§ **PASSAGE TO READ**:
□ □ □

“A room without books is like a body without a soul.” ― Marcus Tullius Cicero

Book review time!  I've finished Book the Second, and have had time to catch up on my reading. Here are some short reviews of the lovelies I've just finished: The first and third books were sent to me by Red Wheel/Weiser, and the 2nd one was from my friend, Leeza. 

Tarot: Plain & Simple - Leanna Greenaway

It is what it says it is. Very simple. It's got card meanings, reversals, key points about each card and exercises for you to do. This is a beginner book. It also says it's the only tarot book you'll ever need, and I'm not sure about that bit. For a beginner, to learn the cards though? Solid.


Tarot Reversals - Leeza Robertson

I love this book and really wish I'd had it when I was learning. This isn't just "what is it when your card is upside down". It's never ever that black and white, which is why reversals are tricky to learn. Leeza has these five different ways to interpret the cards.

□ □ □

§ **DATASET EXCERPTS**:
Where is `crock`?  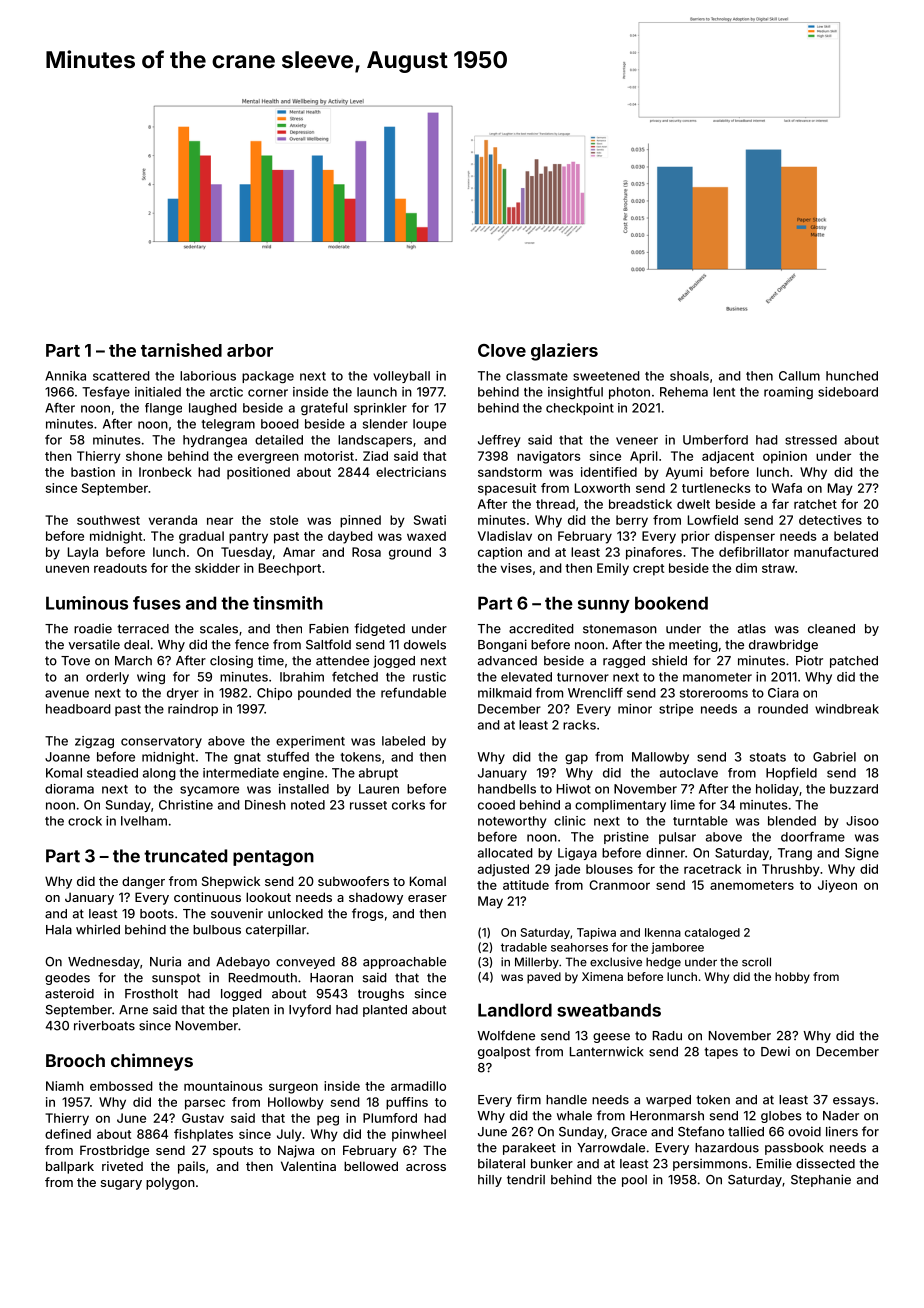
crock is located at coordinates (85, 821).
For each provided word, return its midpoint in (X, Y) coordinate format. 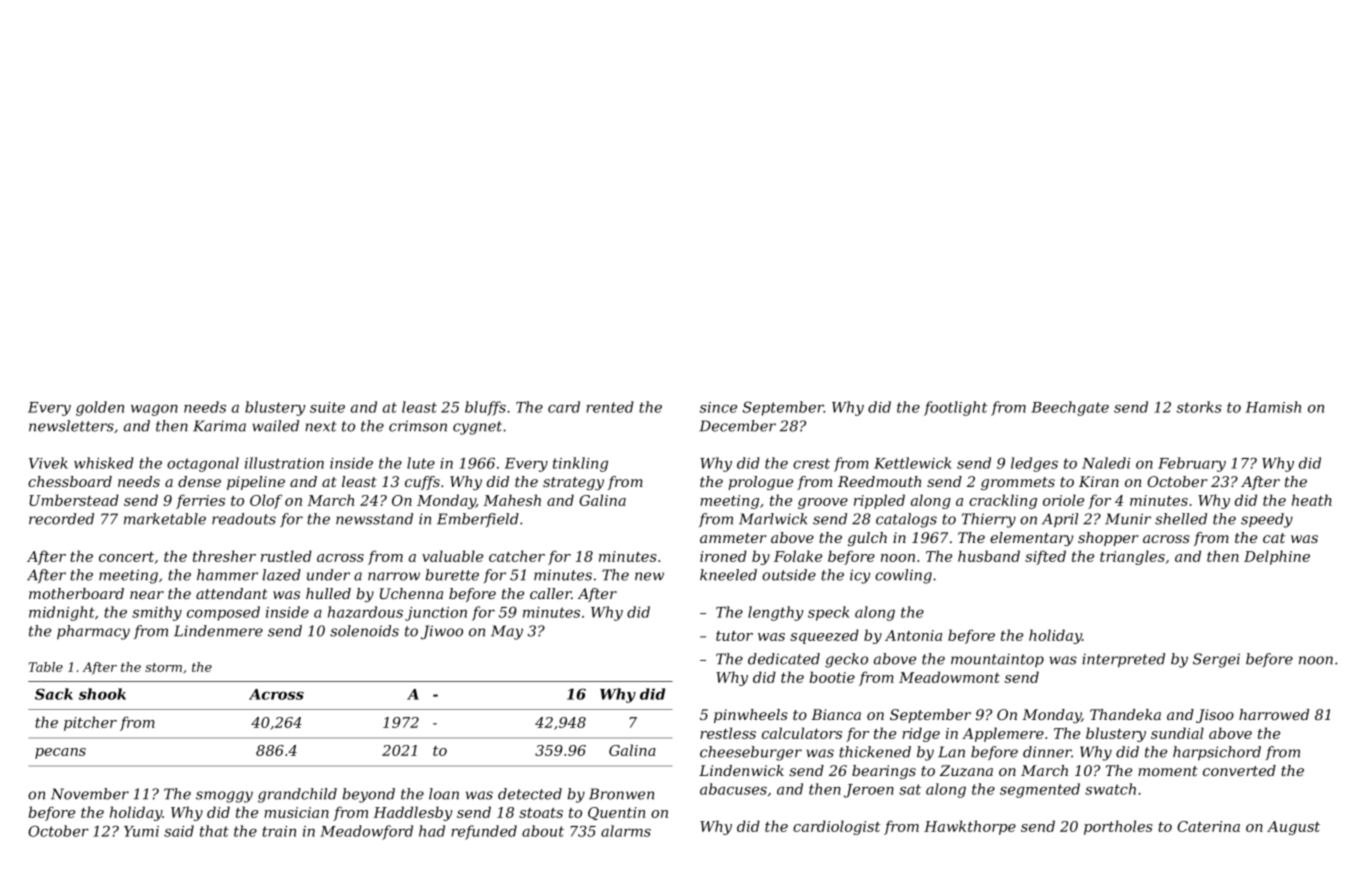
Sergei (1216, 660)
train (279, 831)
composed (223, 613)
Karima (219, 426)
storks (1199, 407)
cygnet (477, 428)
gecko (846, 660)
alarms (626, 831)
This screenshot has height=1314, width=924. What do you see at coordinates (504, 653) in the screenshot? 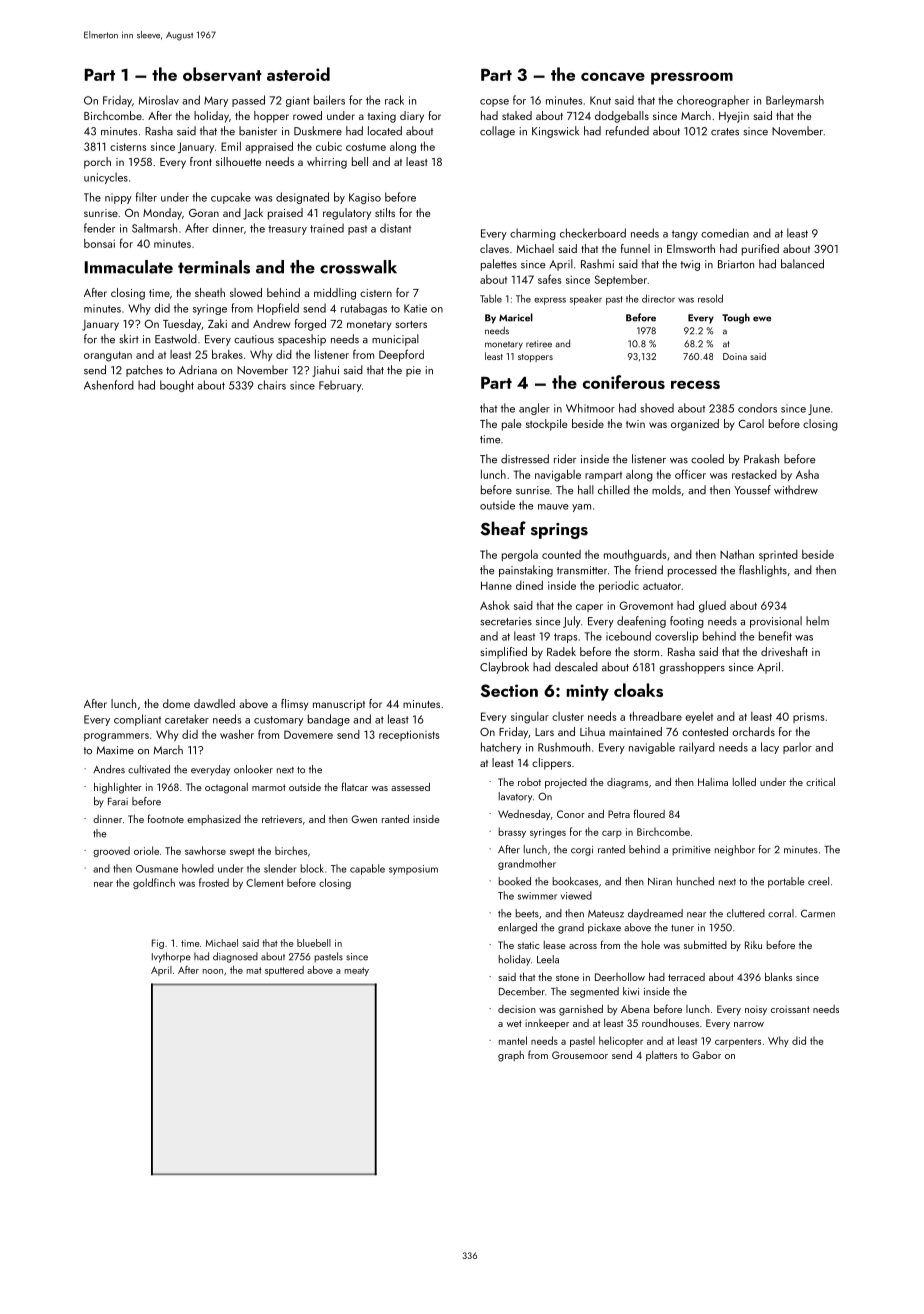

□ □ □

§ **JOB**: Retype the part of the tarot book reviews above that begins at the words "Tarot: Plain &" and ends after "interpret the cards.".

§ **RIGHT ANSWER**:
Tarot: Plain & Simple - Leanna Greenaway

It is what it says it is. Very simple. It's got card meanings, reversals, key points about each card and exercises for you to do. This is a beginner book. It also says it's the only tarot book you'll ever need, and I'm not sure about that bit. For a beginner, to learn the cards though? Solid.


Tarot Reversals - Leeza Robertson

I love this book and really wish I'd had it when I was learning. This isn't just "what is it when your card is upside down". It's never ever that black and white, which is why reversals are tricky to learn. Leeza has these five different ways to interpret the cards.